A team of scientists and technology companies wants to harness the idle processing power of as many as two million personal computers to sift through millions of molecular combinations.
It would be part of a huge effort to uncover a cure for the virulent and contagious smallpox.
Scientists say the combined power of all of the PCs would be 30 times greater than the fastest supercomputer. Volunteers download a screensaver from www.grid.org. It runs whenever their computers have the resources to spare to perform computations for the project. When the user connects to the Internet, the computer sends data back to a central hub and gets another assignment.

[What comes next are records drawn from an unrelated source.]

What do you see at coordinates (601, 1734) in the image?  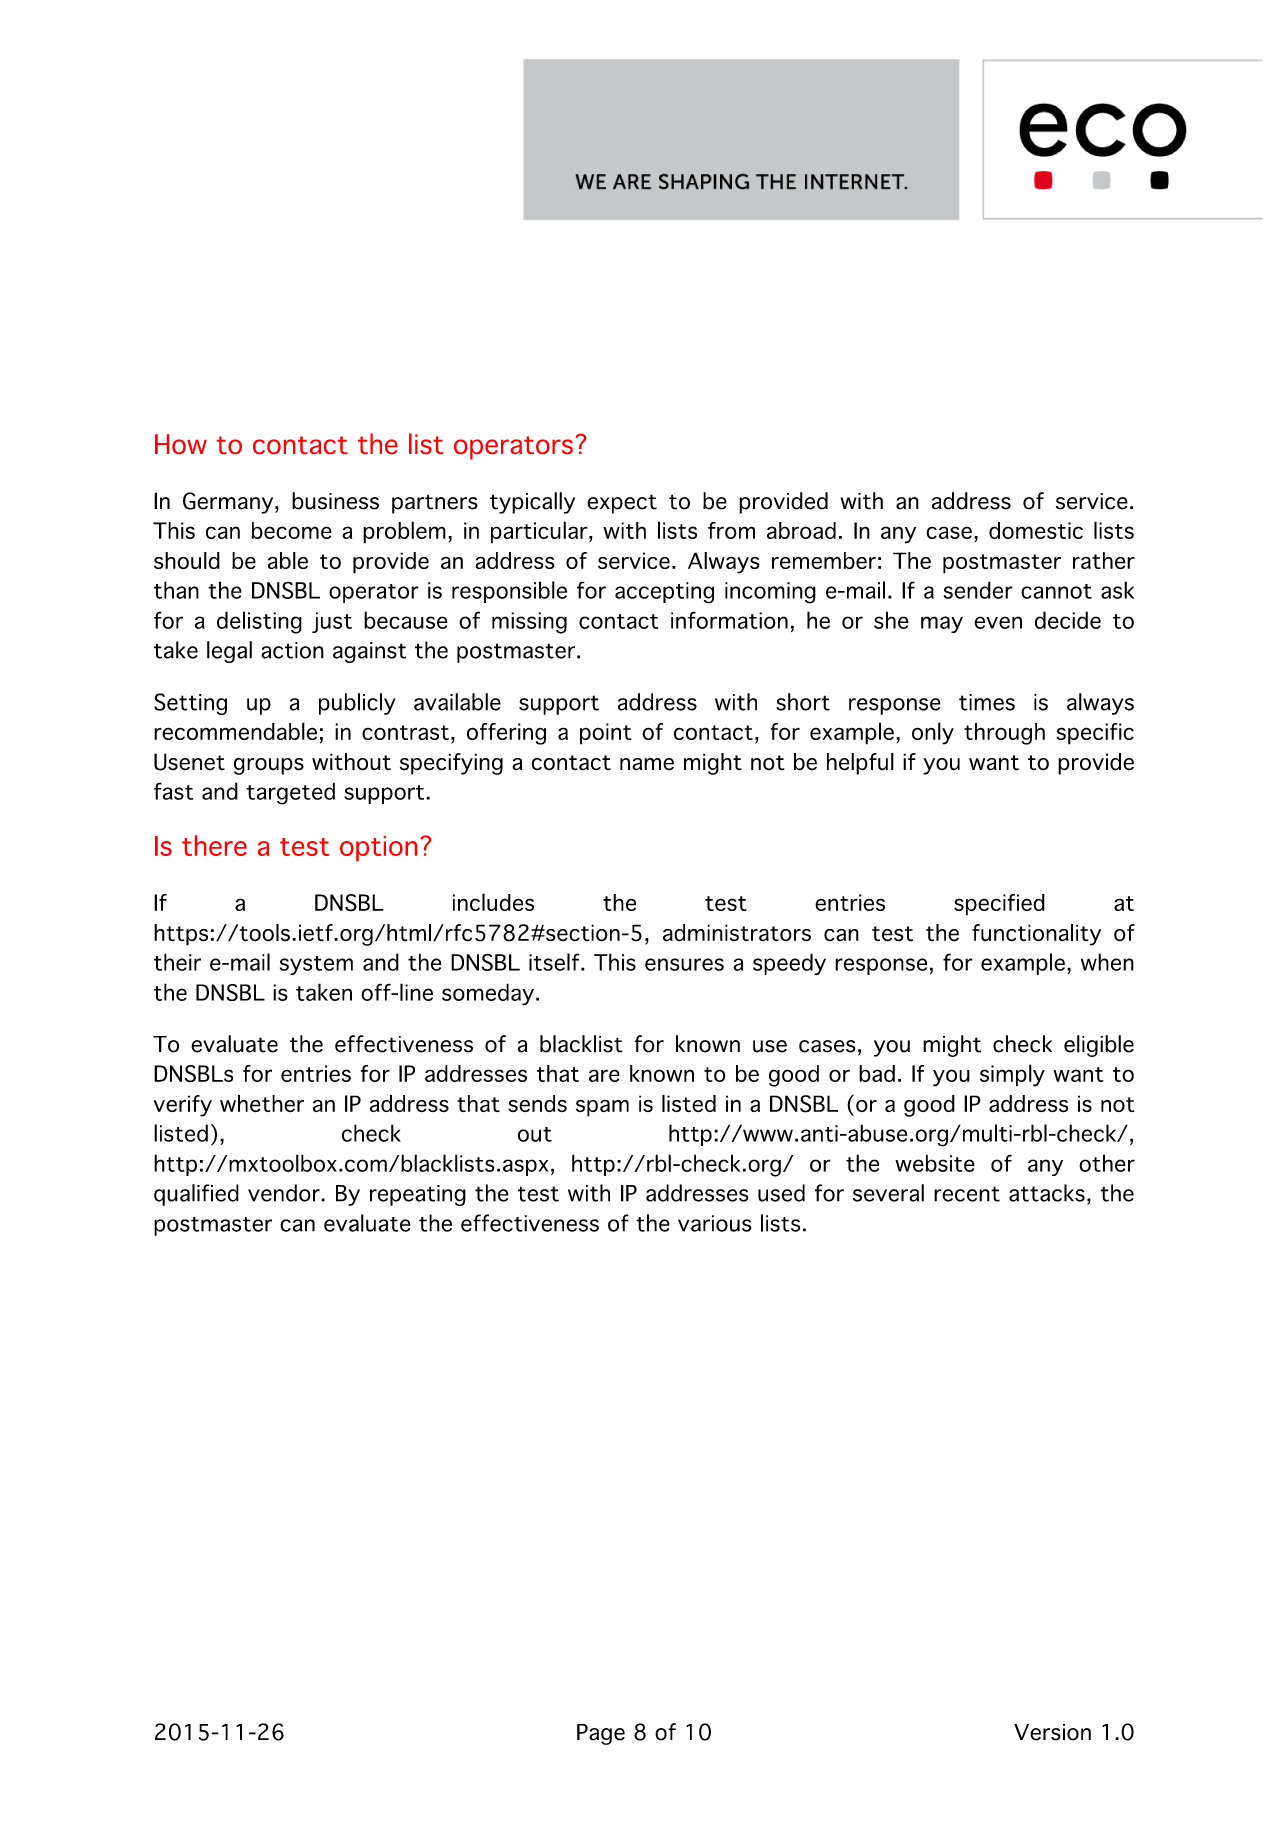 I see `Page` at bounding box center [601, 1734].
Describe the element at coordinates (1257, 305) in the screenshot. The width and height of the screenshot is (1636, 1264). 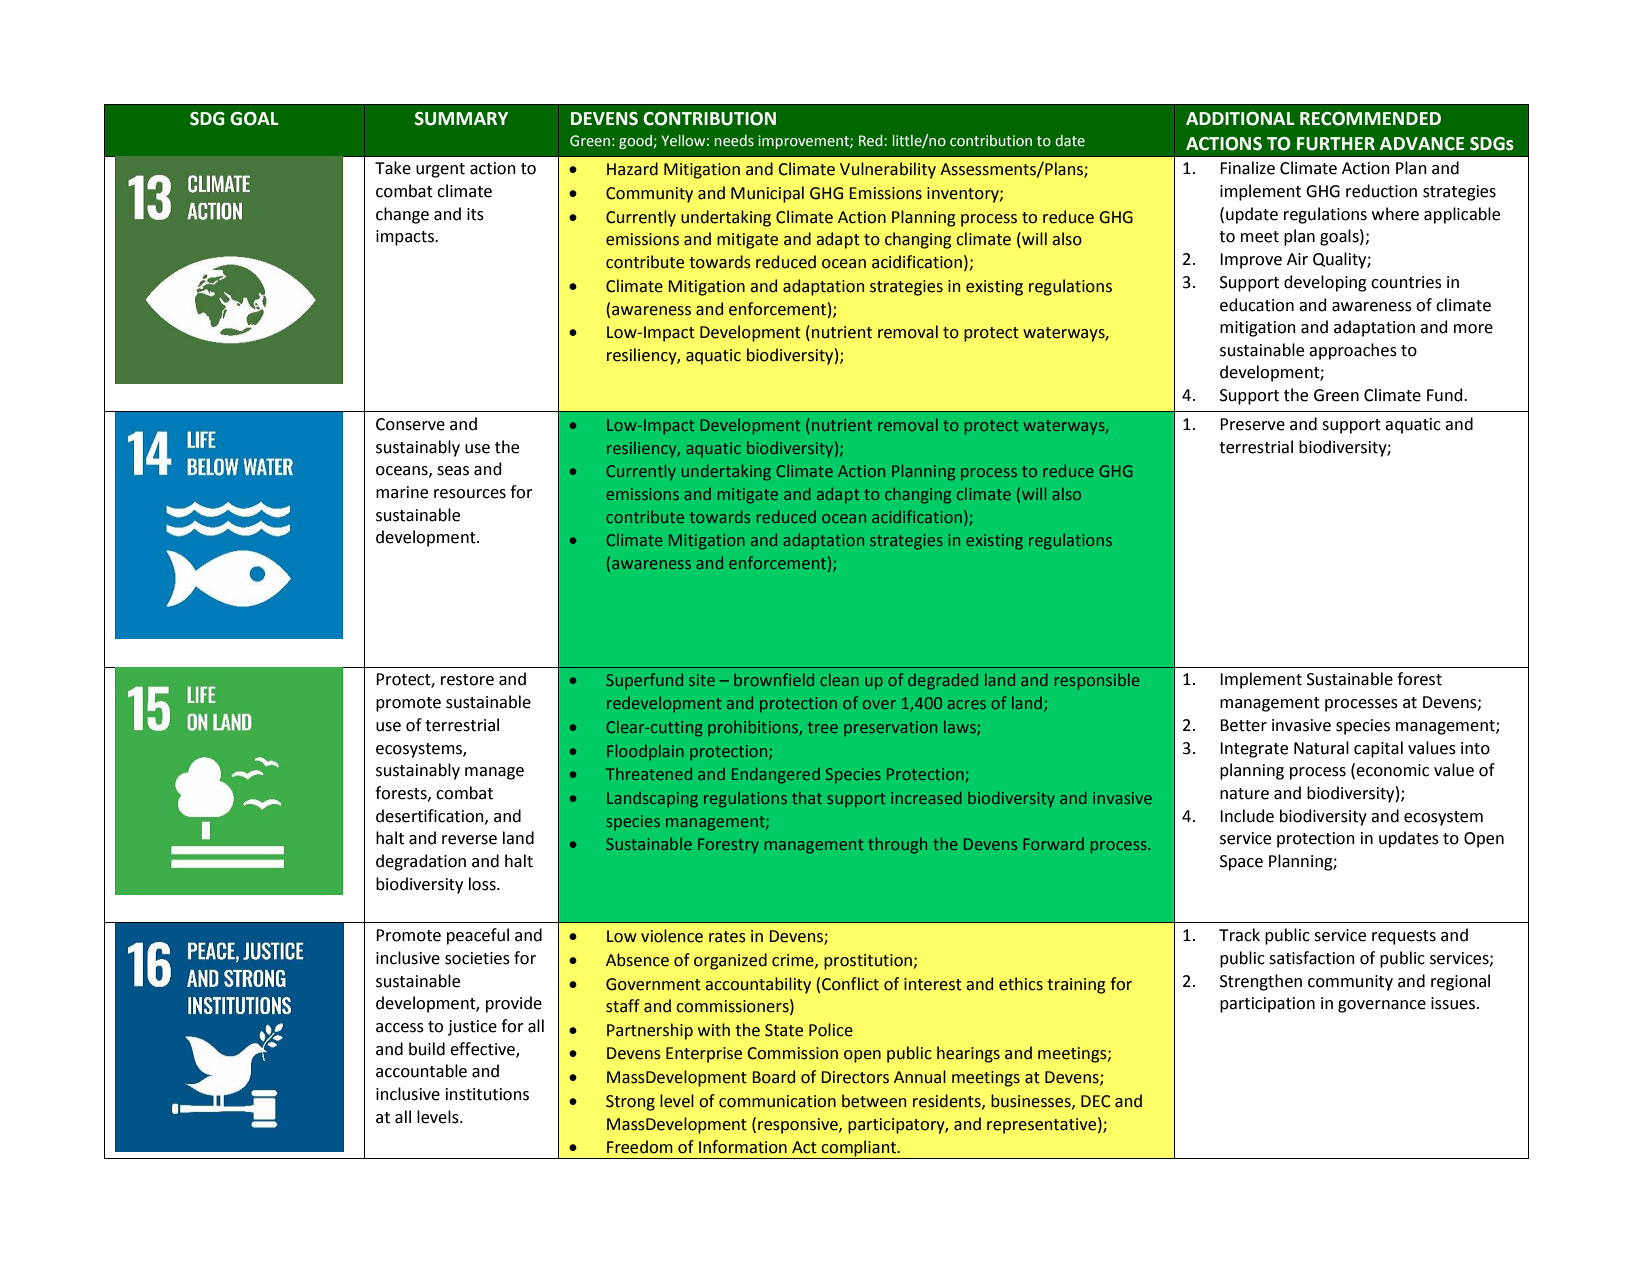
I see `education` at that location.
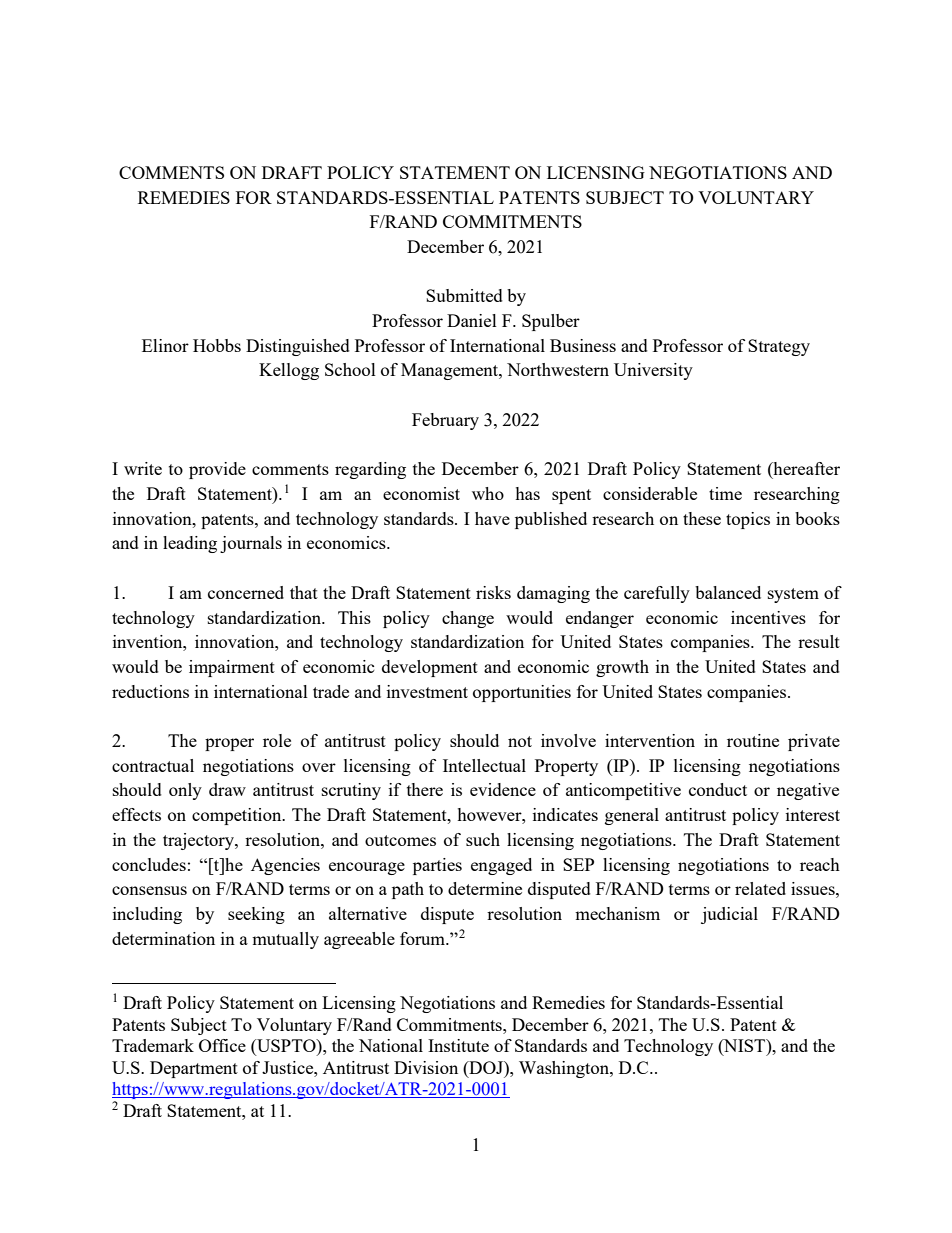 The image size is (952, 1233). Describe the element at coordinates (472, 320) in the page. I see `Daniel` at that location.
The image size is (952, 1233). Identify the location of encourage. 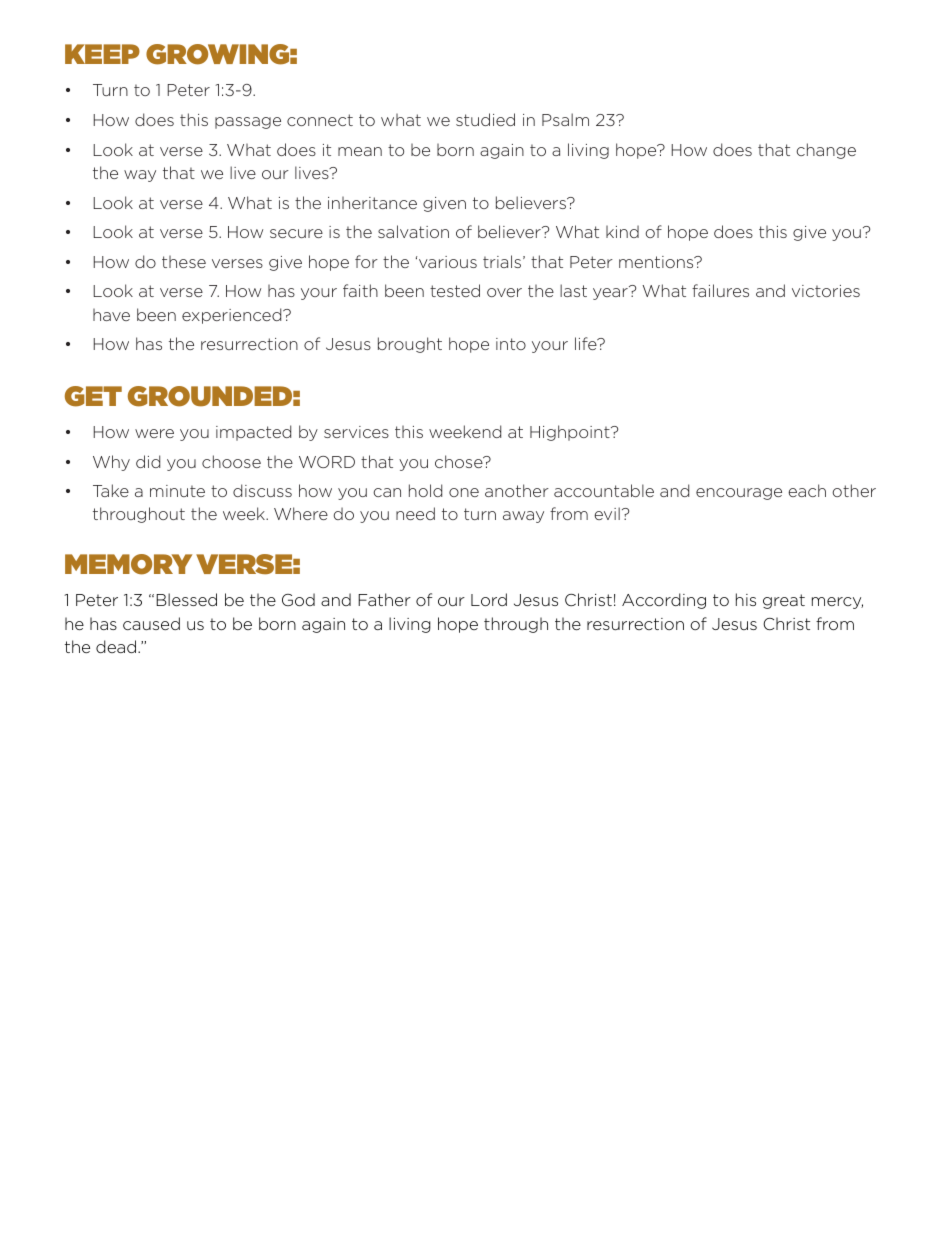
(739, 494).
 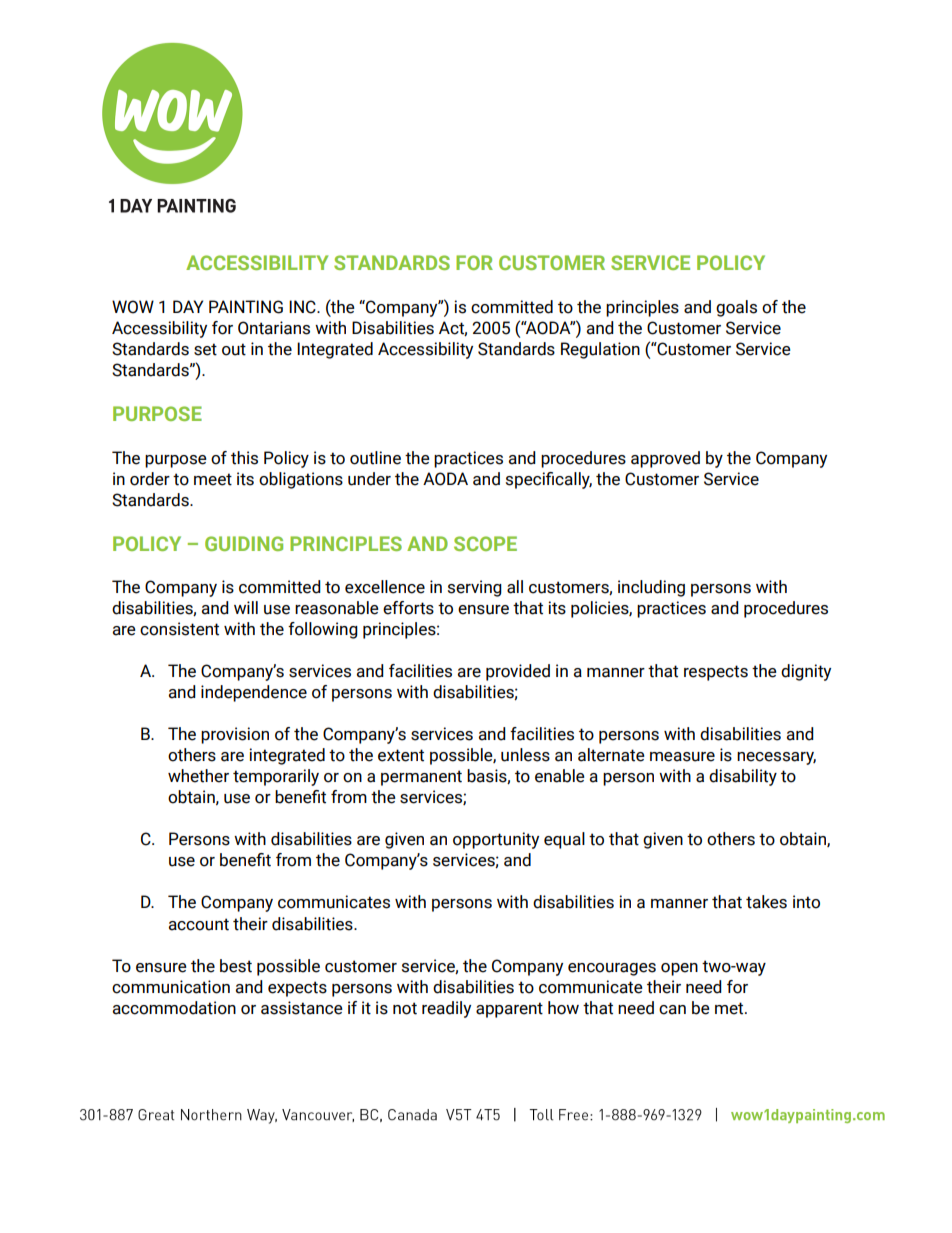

Currently, the federal government is worried about a potential bioterror attack. There is a plan in place to help local communities deal with such an attack, should it happen.
Here in mid-Michigan, some doctors, hospital staff and first responders will soon be rolling up their sleeves to get a smallpox vaccine, to make them immune to the disease.
However, the smallpox vaccine comes with a host of problems. There is a one or two in a million chance of dying from it, and the risk of other, serious complications are greater. People who have previously had the vaccine are less likely to have an adverse reaction to re-vaccination, but those same people are not currently immune to smallpox.
Mass vaccinations in the U.S. stopped in 1970. The vaccine is a live vaccine, made from a virus related to the smallpox virus. The vaccine was an integral part of the effort to wipe out smallpox around the world, and now, the virus exists only in laboratories for medical and bio-weapons research.